Michael lays out his purpose in conceiving and editing this book in his very first sentence where he says that it is written for those who find themselves “compelled by the teachings and practices of both Yoga and Buddhism” who are “moved to better understand the porous border between them.” He goes on to affirm their “interdependent history,” and their shared goal of “recognizing suffering and bringing it to an end.”
Before going any further, we again need to clarify what it is that we are referring to by the term “Yoga” in this passage. If one is referring to what I call the “ocean” of teachings and practices originating in the sub-continent of India, I’d say to speak of “Yoga and Buddhism” is already inaccurate as Buddhism is a form of Yoga. If, however, one is referring to the so-called “Classical Yoga” of Patanjali, then we can most certainly compare these two Yoga traditions, but for accuracy, I’d write “Classical Yoga and Buddhism” for greater clarity.
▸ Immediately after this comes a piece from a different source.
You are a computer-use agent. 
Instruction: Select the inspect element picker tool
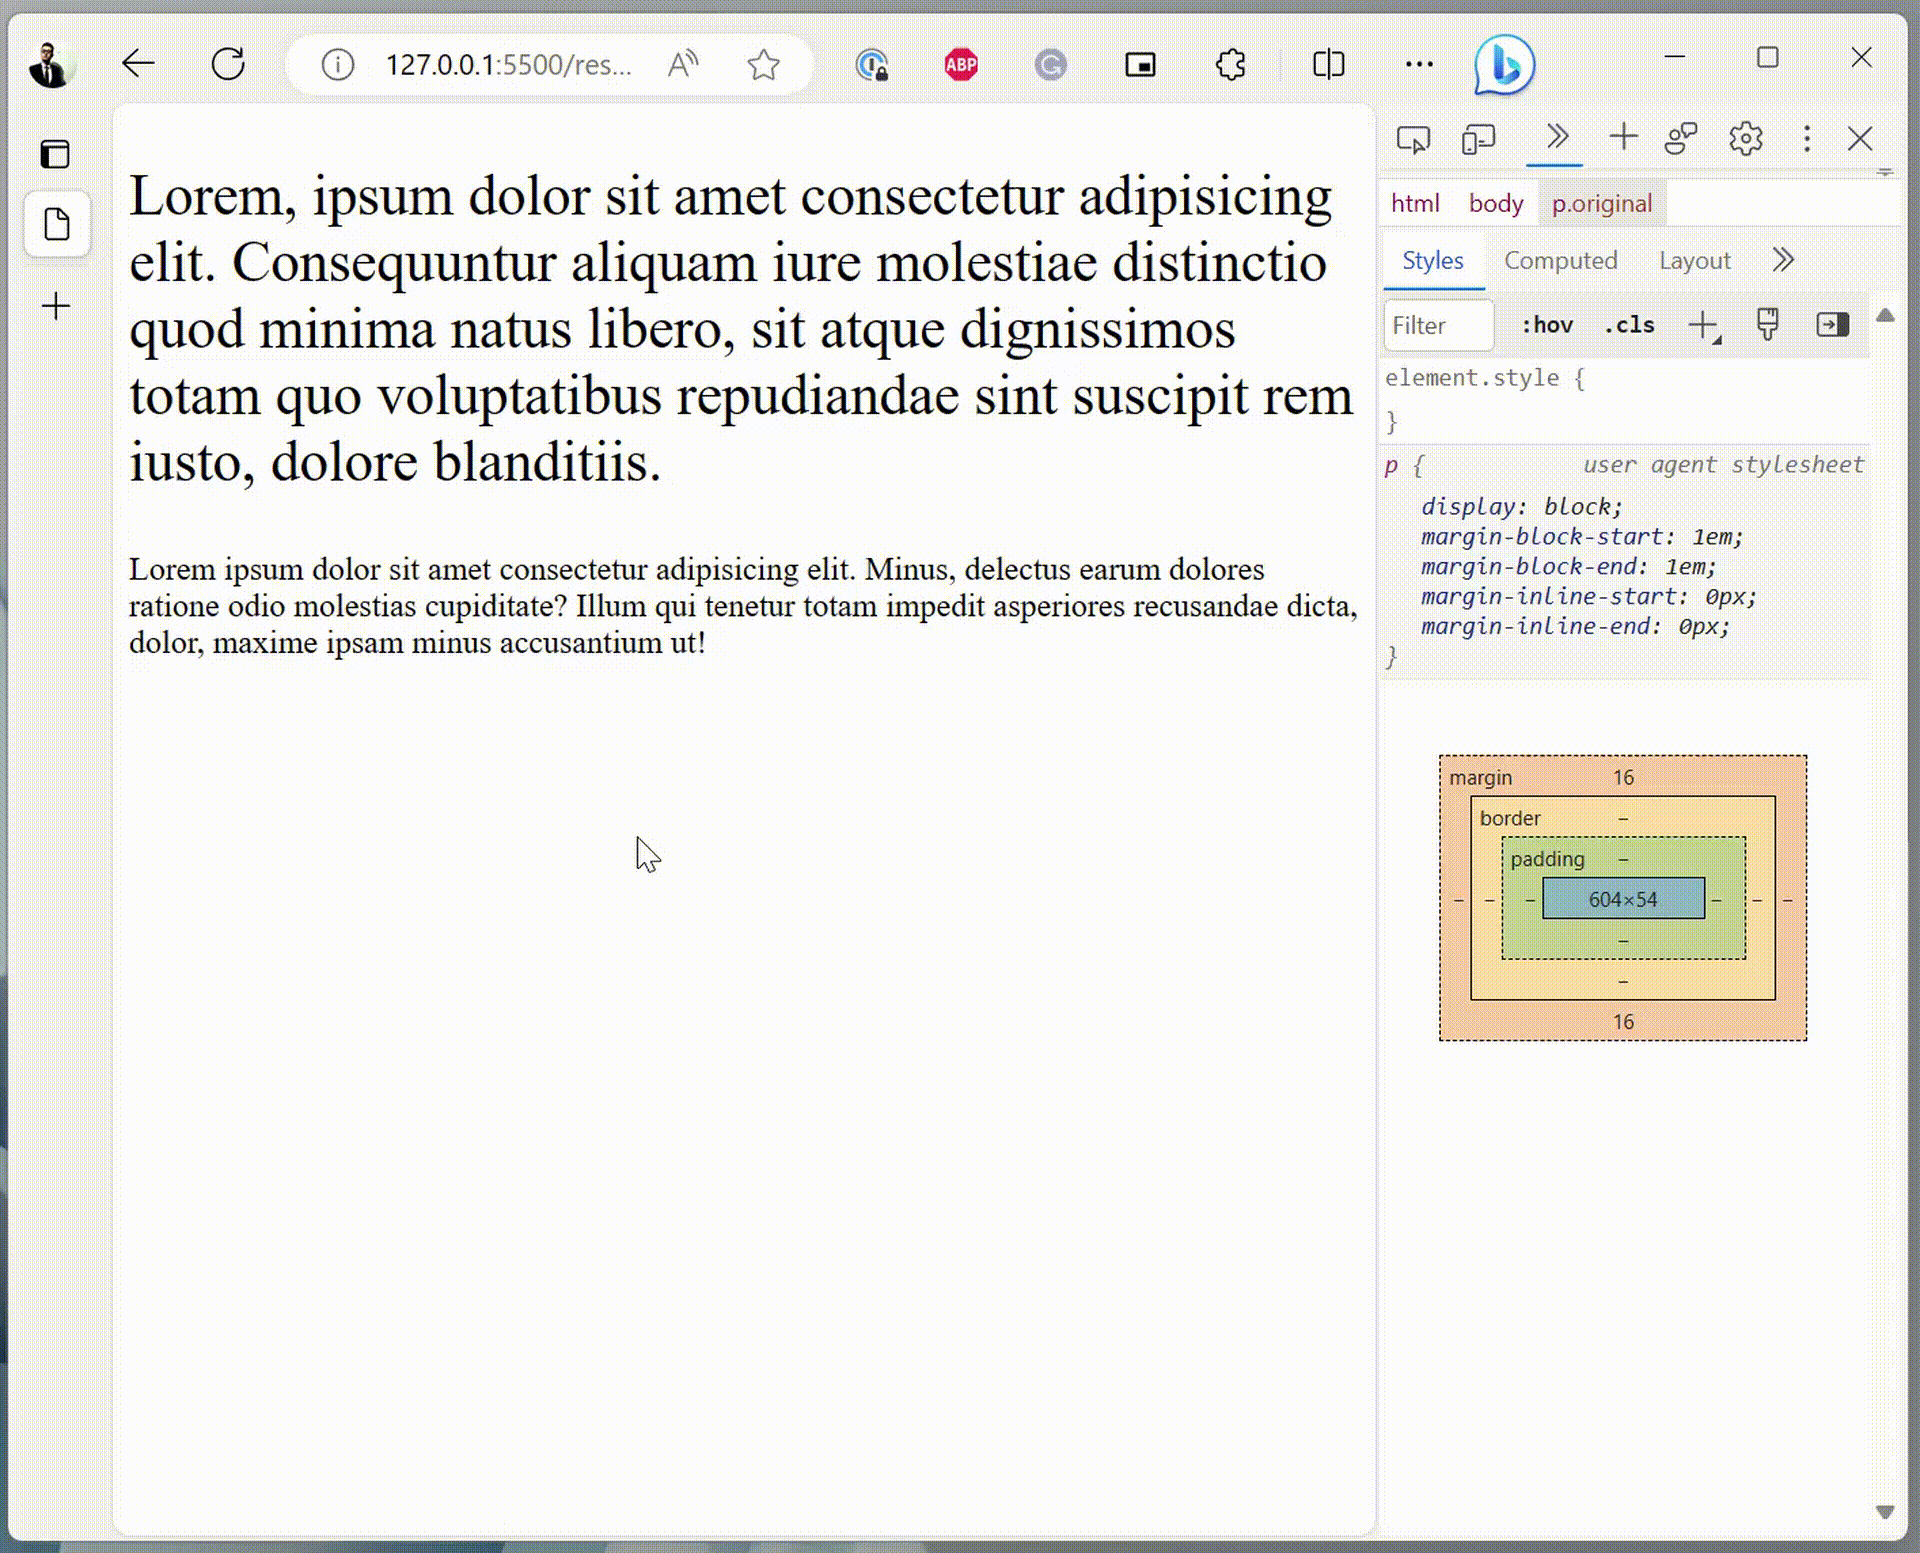(1414, 138)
And, from this perspective, it is certainly true that the Yoga teachings of the Buddha and of Patanjali share both an interdependent history AND are their respective traditions are incredibly porous!
Michael makes a point that I find both important, and personally frustrating at times in its having to be necessary at all: Yoga has been reduced in the contemporary mind to being all about body practice, and Buddhism has been equally restricted to being an exclusively mental practice! Nothing could be further from the truth!
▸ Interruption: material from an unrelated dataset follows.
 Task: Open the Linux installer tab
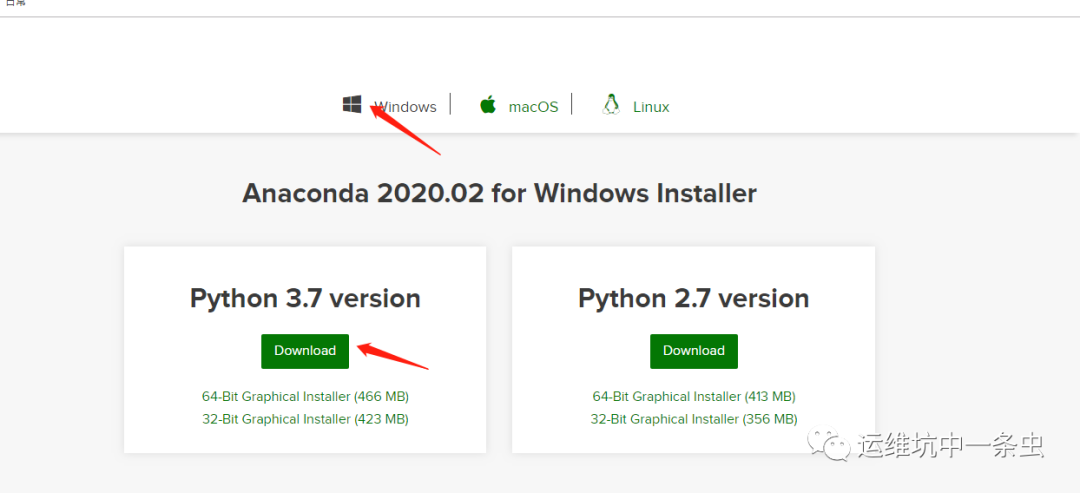coord(651,107)

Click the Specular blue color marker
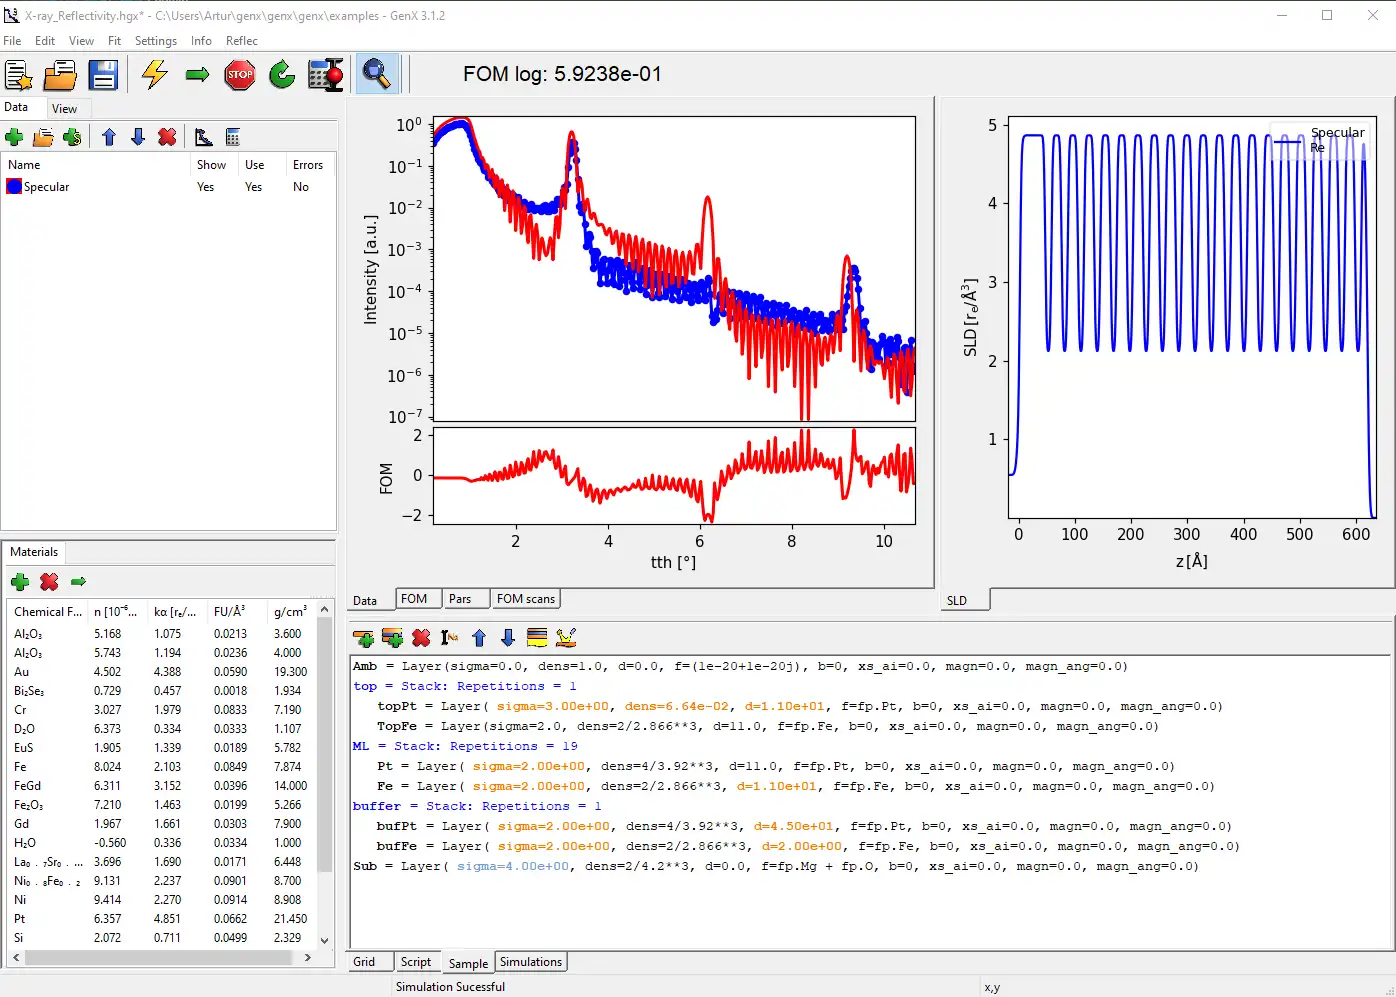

Michael makes an interesting analogy with trees, comparing (Classical) Yoga and Buddhism to an oak and a maple tree. They share many commonalities, and of course have many differences. He takes it through three levels of comparison. I too often make use of the tree analogy, but I have one tree: the Tree of Yoga. And one branch of this tree is Buddhist Yoga, and another is Classical Yoga (and others include Vedanta, Tantra and from that in turn Hatha.
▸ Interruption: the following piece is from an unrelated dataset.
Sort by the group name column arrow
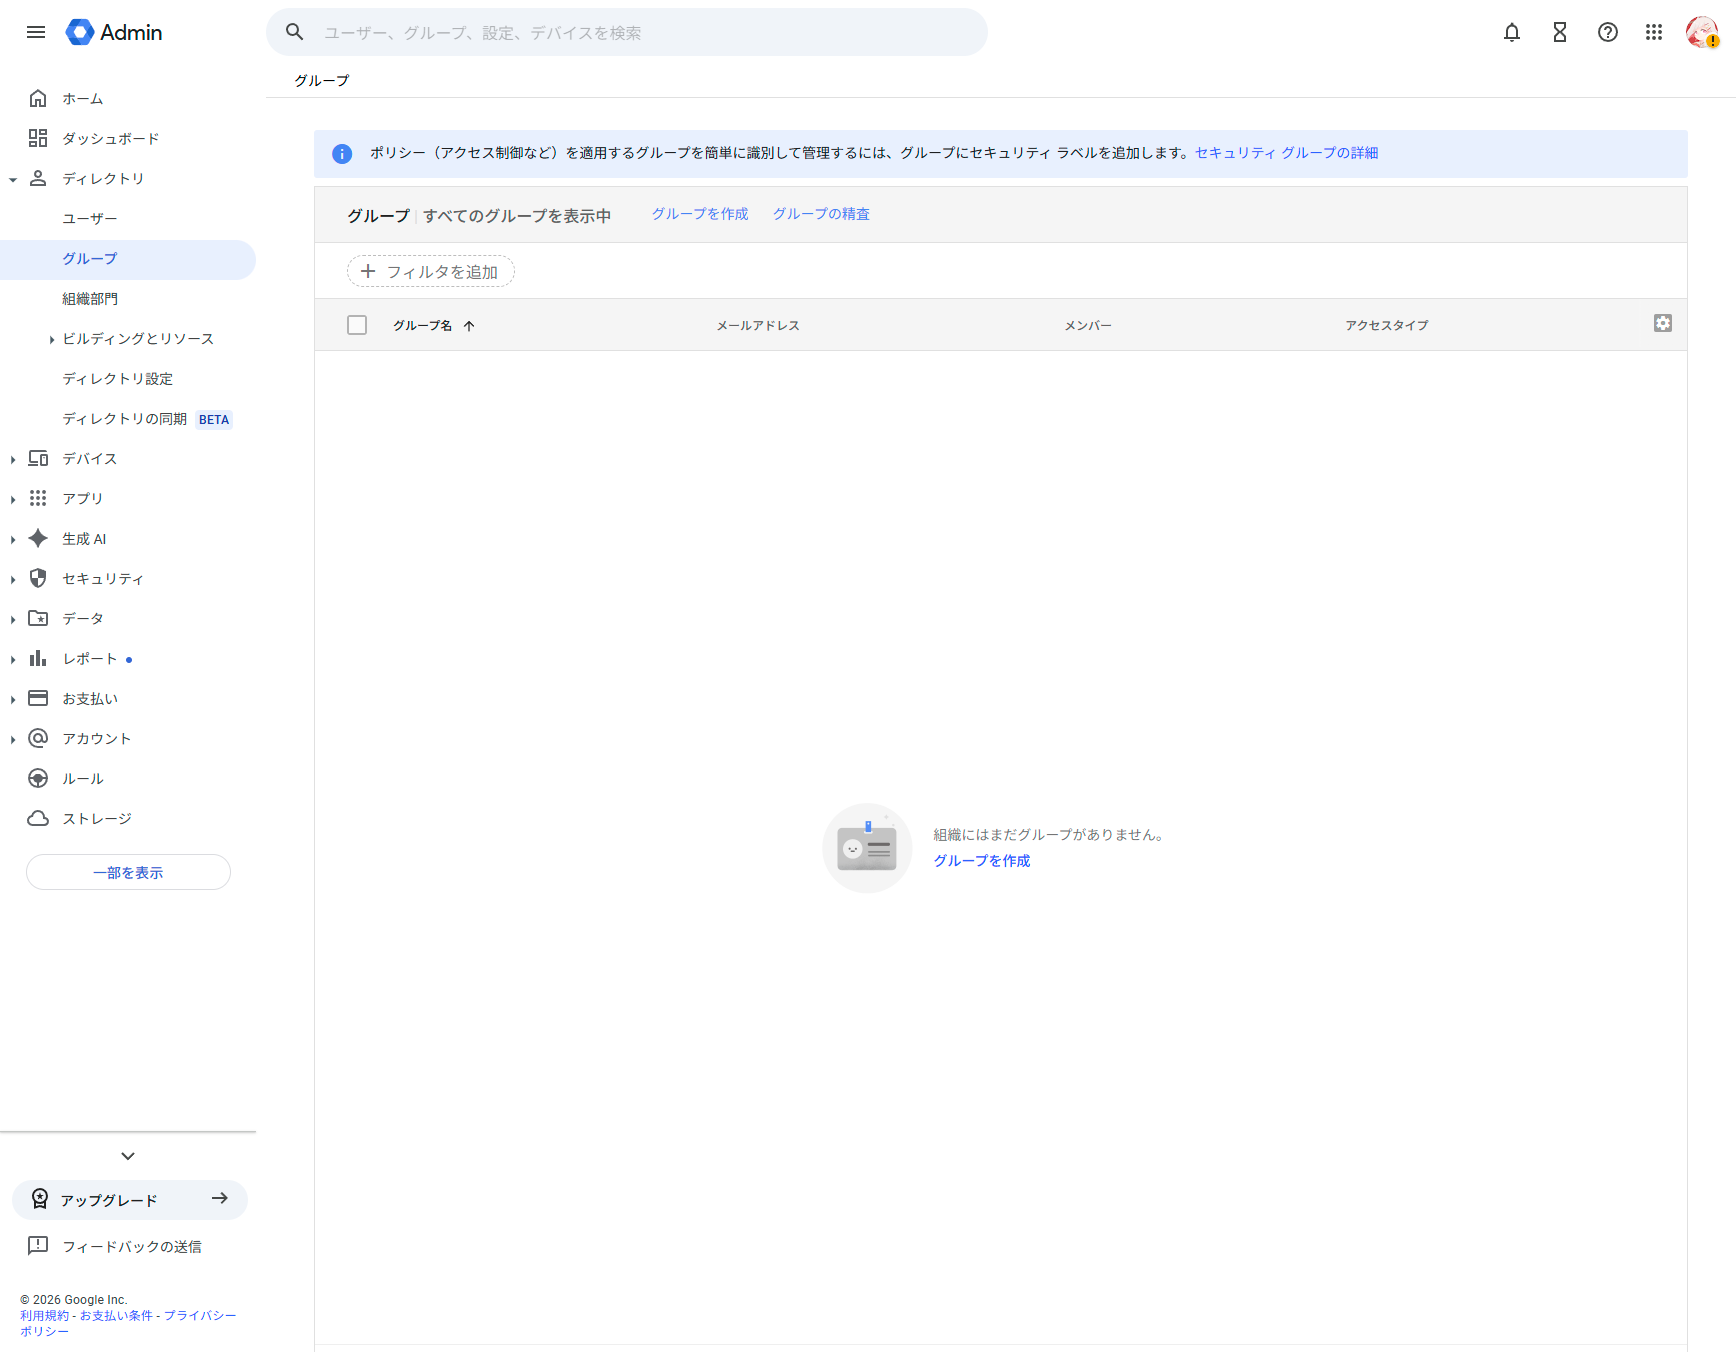coord(469,326)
What do you think? Does either of these models seem more relevant to your own understanding?
What may come as a surprise to many readers is just how little we know of the Buddha and Patanjali as individuals. Do you think this makes any difference as to how we should receive their teachings?
Finally, I would love to hear from any of you regarding what may be the most pertinent issue raised in the Introduction: Michael asserts a “fundamental affinity between mind practices and body practices.” What do you think of this statement? How does it relate to your own experience of meditation and/or sitting meditation? Is it accurate to conceive of meditation as being about the mind and hatha-yoga-asana to be about the body? Or do you agree that this is a simplistic reduction at best, and perhaps a broad misperception?